What this task involves: Go through the data underneath and report how many lines hold the string "resolution", giving only the number.
*** Data section Section Begins ***
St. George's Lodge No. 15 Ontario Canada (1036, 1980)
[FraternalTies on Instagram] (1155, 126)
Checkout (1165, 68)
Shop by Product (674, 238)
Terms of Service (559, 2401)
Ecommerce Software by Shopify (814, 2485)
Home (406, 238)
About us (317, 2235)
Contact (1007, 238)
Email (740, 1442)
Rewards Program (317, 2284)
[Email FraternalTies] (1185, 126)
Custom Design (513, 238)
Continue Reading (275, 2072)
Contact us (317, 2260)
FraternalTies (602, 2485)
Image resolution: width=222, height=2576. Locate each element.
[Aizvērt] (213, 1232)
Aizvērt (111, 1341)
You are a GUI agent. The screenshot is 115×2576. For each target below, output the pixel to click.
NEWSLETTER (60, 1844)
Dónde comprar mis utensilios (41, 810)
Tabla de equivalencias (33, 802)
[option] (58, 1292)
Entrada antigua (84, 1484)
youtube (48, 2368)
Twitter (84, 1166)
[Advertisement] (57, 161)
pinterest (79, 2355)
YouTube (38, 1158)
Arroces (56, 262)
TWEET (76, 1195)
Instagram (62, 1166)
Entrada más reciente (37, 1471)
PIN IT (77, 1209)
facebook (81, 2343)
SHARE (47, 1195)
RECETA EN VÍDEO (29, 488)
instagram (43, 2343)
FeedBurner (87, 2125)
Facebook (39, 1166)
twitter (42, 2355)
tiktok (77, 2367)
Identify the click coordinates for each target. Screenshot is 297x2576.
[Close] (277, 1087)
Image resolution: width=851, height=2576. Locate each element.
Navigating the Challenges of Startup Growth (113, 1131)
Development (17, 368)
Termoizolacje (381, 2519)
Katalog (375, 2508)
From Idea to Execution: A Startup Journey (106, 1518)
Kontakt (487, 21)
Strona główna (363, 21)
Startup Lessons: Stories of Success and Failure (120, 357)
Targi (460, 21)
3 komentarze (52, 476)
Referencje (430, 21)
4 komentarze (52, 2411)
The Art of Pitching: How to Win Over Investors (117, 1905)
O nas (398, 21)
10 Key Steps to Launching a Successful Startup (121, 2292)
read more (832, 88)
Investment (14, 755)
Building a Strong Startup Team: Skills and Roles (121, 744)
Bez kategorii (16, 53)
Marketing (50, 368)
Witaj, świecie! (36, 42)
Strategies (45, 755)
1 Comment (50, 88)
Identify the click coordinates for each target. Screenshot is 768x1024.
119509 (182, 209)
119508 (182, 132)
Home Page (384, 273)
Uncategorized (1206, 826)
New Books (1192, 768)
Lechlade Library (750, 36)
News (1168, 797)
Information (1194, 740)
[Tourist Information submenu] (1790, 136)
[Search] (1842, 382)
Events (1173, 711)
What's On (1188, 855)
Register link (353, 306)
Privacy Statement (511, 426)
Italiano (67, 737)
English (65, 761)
*** Data section Section Ends ***
Solution below: 2